> [What the exercise asks]: Duplicate the passage of the Wicker Man review starting at "Los Angeles Times" and ending at "late Johnny Ramone.".

Los Angeles Times

'The Wicker Man'

Special to The Times

It probably seemed like a good idea on paper. Nicolas Cage, turned on to the '70s British cult item "The Wicker Man," produces and stars in a remake and dedicates the new film to the friend who introduced him to the original, the late Johnny Ramone.

The original film — in which an unwavering, deeply religious police officer searches for a missing little girl on a remote island where he becomes ensnared by a free-love-ish pagan cult — was a minimalist, chilling examination of strained beliefs, the conflagration of blinkers-on conviction and groovy open-mindedness. Part mystery, part musical and all-the-way weird, the original is a singular work of strange, unnerving power.

Writer and director Neil LaBute is a theoretically inspired choice for the remake. His films, from his debut, "In the Company of Men," to his most recent, "The Shape of Things," are dissections of power dynamics, the mind games by which people control and manipulate one another.

As LaBute has a particular appetite for the war of the sexes, in his adaptation he turns the island into some sort of matriarchal commune, so that Christopher Lee's character, Lord Summerisle, from the original has become Ellen Burstyn's Sister Summersisle in the new version. He keeps the main thread of the storyline and relocates the action from Scotland to Washington state. All notionally well and good.

> [Data lines]:

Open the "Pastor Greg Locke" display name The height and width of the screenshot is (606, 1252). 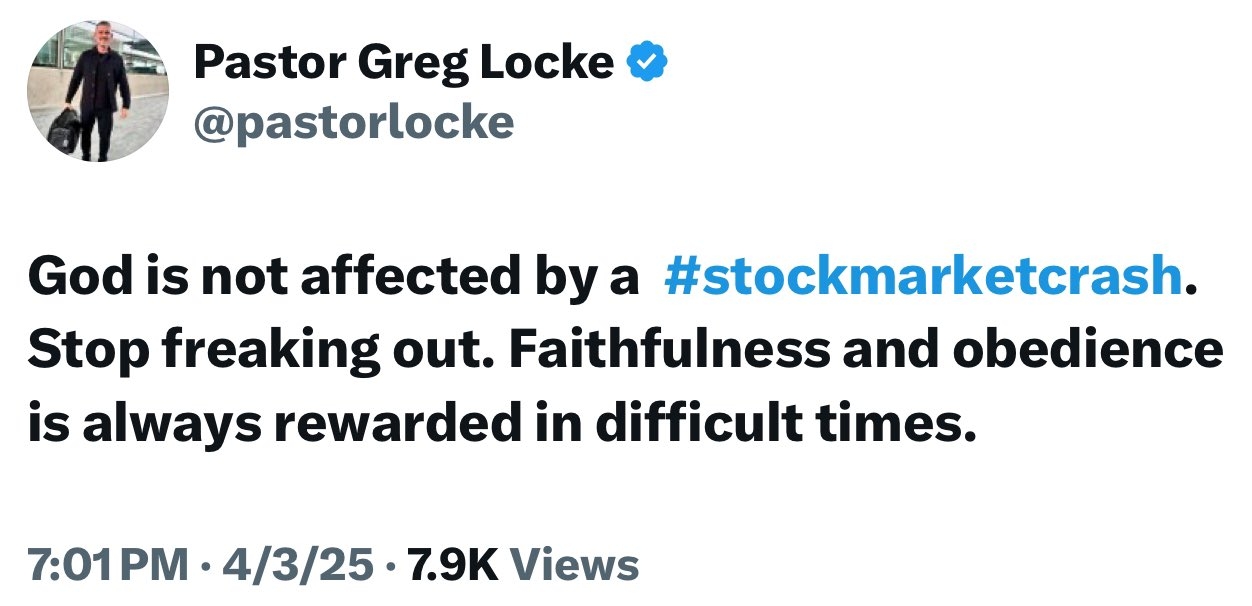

> [In response]:
Los Angeles Times

'The Wicker Man'

Special to The Times

It probably seemed like a good idea on paper. Nicolas Cage, turned on to the '70s British cult item "The Wicker Man," produces and stars in a remake and dedicates the new film to the friend who introduced him to the original, the late Johnny Ramone.